(Collected data)
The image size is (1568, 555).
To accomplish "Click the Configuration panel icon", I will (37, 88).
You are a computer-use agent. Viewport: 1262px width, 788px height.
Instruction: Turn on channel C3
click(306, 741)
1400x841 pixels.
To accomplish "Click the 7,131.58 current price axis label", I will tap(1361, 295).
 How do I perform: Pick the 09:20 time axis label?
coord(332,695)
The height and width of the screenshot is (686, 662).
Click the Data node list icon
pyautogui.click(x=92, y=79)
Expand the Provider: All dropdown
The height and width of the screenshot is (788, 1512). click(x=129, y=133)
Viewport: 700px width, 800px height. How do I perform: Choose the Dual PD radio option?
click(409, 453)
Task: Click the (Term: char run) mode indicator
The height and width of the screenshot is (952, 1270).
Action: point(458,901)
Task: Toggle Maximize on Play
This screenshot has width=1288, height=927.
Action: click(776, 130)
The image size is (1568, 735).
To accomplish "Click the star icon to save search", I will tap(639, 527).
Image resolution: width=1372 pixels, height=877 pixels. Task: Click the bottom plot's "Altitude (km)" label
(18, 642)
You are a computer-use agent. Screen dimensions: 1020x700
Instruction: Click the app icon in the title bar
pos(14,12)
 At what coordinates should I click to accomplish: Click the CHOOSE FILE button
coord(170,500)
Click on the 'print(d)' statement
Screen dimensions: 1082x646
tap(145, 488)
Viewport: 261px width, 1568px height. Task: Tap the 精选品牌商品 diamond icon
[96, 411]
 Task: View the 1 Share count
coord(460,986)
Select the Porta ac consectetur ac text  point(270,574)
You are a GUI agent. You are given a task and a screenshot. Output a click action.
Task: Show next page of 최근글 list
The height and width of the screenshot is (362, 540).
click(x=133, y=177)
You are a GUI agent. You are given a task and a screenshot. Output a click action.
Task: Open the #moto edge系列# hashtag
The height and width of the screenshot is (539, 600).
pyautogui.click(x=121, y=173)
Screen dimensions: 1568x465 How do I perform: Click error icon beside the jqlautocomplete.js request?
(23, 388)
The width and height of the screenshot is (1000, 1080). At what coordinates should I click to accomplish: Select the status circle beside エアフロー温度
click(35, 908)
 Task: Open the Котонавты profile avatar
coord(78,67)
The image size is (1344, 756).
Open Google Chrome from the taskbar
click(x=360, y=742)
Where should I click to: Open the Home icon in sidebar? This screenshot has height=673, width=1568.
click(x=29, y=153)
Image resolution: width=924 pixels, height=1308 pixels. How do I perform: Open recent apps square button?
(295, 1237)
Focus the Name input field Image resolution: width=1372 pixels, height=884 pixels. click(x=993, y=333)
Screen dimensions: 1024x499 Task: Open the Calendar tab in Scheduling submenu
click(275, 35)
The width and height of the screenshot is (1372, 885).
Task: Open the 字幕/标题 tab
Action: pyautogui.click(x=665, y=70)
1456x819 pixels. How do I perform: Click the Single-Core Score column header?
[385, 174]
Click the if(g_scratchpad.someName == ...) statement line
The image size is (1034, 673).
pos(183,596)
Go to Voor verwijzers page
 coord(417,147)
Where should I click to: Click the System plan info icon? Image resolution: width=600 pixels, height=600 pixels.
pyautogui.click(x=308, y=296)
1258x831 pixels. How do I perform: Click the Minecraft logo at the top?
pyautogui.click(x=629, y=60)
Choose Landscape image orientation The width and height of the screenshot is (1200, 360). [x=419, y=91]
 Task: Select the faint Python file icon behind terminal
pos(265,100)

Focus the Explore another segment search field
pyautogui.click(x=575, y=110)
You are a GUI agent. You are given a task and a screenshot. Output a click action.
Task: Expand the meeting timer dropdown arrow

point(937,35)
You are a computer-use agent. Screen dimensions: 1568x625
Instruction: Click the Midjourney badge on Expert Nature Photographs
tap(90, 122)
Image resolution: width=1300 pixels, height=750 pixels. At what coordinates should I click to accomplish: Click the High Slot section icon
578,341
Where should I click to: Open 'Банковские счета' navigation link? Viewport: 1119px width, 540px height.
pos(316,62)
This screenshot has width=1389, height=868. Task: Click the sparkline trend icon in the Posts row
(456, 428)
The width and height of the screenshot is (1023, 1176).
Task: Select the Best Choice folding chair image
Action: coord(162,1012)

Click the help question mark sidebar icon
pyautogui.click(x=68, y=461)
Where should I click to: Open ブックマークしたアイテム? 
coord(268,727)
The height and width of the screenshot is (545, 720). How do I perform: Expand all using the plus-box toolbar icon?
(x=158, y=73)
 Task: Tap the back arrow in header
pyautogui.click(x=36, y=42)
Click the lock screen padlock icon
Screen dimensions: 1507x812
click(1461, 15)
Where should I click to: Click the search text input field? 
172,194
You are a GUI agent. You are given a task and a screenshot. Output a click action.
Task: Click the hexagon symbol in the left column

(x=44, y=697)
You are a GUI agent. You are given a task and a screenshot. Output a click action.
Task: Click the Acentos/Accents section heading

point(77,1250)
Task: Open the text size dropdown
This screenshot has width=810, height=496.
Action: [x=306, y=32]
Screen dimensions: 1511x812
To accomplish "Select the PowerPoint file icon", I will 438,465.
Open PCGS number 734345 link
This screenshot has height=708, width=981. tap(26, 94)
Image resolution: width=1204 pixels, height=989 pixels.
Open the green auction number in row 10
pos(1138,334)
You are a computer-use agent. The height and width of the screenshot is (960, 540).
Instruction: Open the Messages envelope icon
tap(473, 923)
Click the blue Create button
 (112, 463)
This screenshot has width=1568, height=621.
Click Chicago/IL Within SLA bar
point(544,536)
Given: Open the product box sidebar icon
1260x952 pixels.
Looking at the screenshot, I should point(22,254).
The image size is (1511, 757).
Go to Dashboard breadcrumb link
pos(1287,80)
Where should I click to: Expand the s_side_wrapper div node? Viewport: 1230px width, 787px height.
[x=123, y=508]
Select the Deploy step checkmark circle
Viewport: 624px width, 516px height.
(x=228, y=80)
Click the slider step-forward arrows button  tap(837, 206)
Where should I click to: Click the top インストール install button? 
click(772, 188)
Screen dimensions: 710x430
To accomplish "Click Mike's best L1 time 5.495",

[Directions for this task]
The full set of entries should be transcribed exactly.

[Result for this exercise]
The image size is (1568, 555).
To accomplish "Click the Configuration panel icon", I will (37, 88).
You are a computer-use agent. Viewport: 1262px width, 788px height.
Instruction: Turn on channel C3
click(306, 741)
1400x841 pixels.
To accomplish "Click the 7,131.58 current price axis label", I will tap(1361, 295).
 How do I perform: Pick the 09:20 time axis label?
coord(332,695)
The height and width of the screenshot is (686, 662).
Click the Data node list icon
pyautogui.click(x=92, y=79)
Expand the Provider: All dropdown
The height and width of the screenshot is (788, 1512). click(x=129, y=133)
Viewport: 700px width, 800px height. How do I perform: Choose the Dual PD radio option?
click(409, 453)
Task: Click the (Term: char run) mode indicator
The height and width of the screenshot is (952, 1270).
Action: point(458,901)
Task: Toggle Maximize on Play
This screenshot has width=1288, height=927.
Action: click(776, 130)
The image size is (1568, 735).
To accomplish "Click the star icon to save search", I will tap(639, 527).
Image resolution: width=1372 pixels, height=877 pixels. Task: Click the bottom plot's "Altitude (km)" label
(18, 642)
You are a computer-use agent. Screen dimensions: 1020x700
Instruction: Click the app icon in the title bar
pos(14,12)
 At what coordinates should I click to accomplish: Click the CHOOSE FILE button
coord(170,500)
Click on the 'print(d)' statement
Screen dimensions: 1082x646
tap(145, 488)
Viewport: 261px width, 1568px height. Task: Tap the 精选品牌商品 diamond icon
[96, 411]
 Task: View the 1 Share count
coord(460,986)
Select the Porta ac consectetur ac text  point(270,574)
You are a GUI agent. You are given a task and a screenshot. Output a click action.
Task: Show next page of 최근글 list
The height and width of the screenshot is (362, 540).
click(x=133, y=177)
You are a GUI agent. You are given a task and a screenshot. Output a click action.
Task: Open the #moto edge系列# hashtag
The height and width of the screenshot is (539, 600).
pyautogui.click(x=121, y=173)
Screen dimensions: 1568x465 How do I perform: Click error icon beside the jqlautocomplete.js request?
(23, 388)
The width and height of the screenshot is (1000, 1080). At what coordinates should I click to accomplish: Select the status circle beside エアフロー温度
click(35, 908)
 Task: Open the Котонавты profile avatar
coord(78,67)
The image size is (1344, 756).
Open Google Chrome from the taskbar
click(x=360, y=742)
Where should I click to: Open the Home icon in sidebar? This screenshot has height=673, width=1568.
click(x=29, y=153)
Image resolution: width=924 pixels, height=1308 pixels. How do I perform: Open recent apps square button?
(295, 1237)
Focus the Name input field Image resolution: width=1372 pixels, height=884 pixels. click(x=993, y=333)
Screen dimensions: 1024x499 Task: Open the Calendar tab in Scheduling submenu
click(275, 35)
The width and height of the screenshot is (1372, 885).
Task: Open the 字幕/标题 tab
Action: pyautogui.click(x=665, y=70)
1456x819 pixels. How do I perform: Click the Single-Core Score column header?
[385, 174]
Click the if(g_scratchpad.someName == ...) statement line
The image size is (1034, 673).
pos(183,596)
Go to Voor verwijzers page
 coord(417,147)
Where should I click to: Click the System plan info icon? Image resolution: width=600 pixels, height=600 pixels.
pyautogui.click(x=308, y=296)
1258x831 pixels. How do I perform: Click the Minecraft logo at the top?
pyautogui.click(x=629, y=60)
Choose Landscape image orientation The width and height of the screenshot is (1200, 360). [x=419, y=91]
 Task: Select the faint Python file icon behind terminal
pos(265,100)

Focus the Explore another segment search field
pyautogui.click(x=575, y=110)
You are a GUI agent. You are given a task and a screenshot. Output a click action.
Task: Expand the meeting timer dropdown arrow

point(937,35)
You are a computer-use agent. Screen dimensions: 1568x625
Instruction: Click the Midjourney badge on Expert Nature Photographs
tap(90, 122)
Image resolution: width=1300 pixels, height=750 pixels. At what coordinates should I click to accomplish: Click the High Slot section icon
578,341
Where should I click to: Open 'Банковские счета' navigation link? Viewport: 1119px width, 540px height.
pos(316,62)
This screenshot has width=1389, height=868. Task: Click the sparkline trend icon in the Posts row
(456, 428)
The width and height of the screenshot is (1023, 1176).
Task: Select the Best Choice folding chair image
Action: coord(162,1012)

Click the help question mark sidebar icon
pyautogui.click(x=68, y=461)
Where should I click to: Open ブックマークしたアイテム? 
coord(268,727)
The height and width of the screenshot is (545, 720). How do I perform: Expand all using the plus-box toolbar icon?
(x=158, y=73)
 Task: Tap the back arrow in header
pyautogui.click(x=36, y=42)
Click the lock screen padlock icon
Screen dimensions: 1507x812
click(1461, 15)
Where should I click to: Click the search text input field? 
172,194
You are a GUI agent. You are given a task and a screenshot. Output a click action.
Task: Click the hexagon symbol in the left column

(x=44, y=697)
You are a GUI agent. You are given a task and a screenshot. Output a click action.
Task: Click the Acentos/Accents section heading

point(77,1250)
Task: Open the text size dropdown
This screenshot has width=810, height=496.
Action: [x=306, y=32]
Screen dimensions: 1511x812
To accomplish "Select the PowerPoint file icon", I will 438,465.
Open PCGS number 734345 link
This screenshot has height=708, width=981. tap(26, 94)
Image resolution: width=1204 pixels, height=989 pixels.
Open the green auction number in row 10
pos(1138,334)
You are a computer-use agent. The height and width of the screenshot is (960, 540).
Instruction: Open the Messages envelope icon
tap(473, 923)
Click the blue Create button
 (112, 463)
This screenshot has width=1568, height=621.
Click Chicago/IL Within SLA bar
point(544,536)
Given: Open the product box sidebar icon
1260x952 pixels.
Looking at the screenshot, I should point(22,254).
The image size is (1511, 757).
Go to Dashboard breadcrumb link
pos(1287,80)
Where should I click to: Expand the s_side_wrapper div node? Viewport: 1230px width, 787px height.
[x=123, y=508]
Select the Deploy step checkmark circle
Viewport: 624px width, 516px height.
(x=228, y=80)
Click the slider step-forward arrows button  tap(837, 206)
Where should I click to: Click the top インストール install button? 
click(772, 188)
Screen dimensions: 710x430
To accomplish "Click Mike's best L1 time 5.495",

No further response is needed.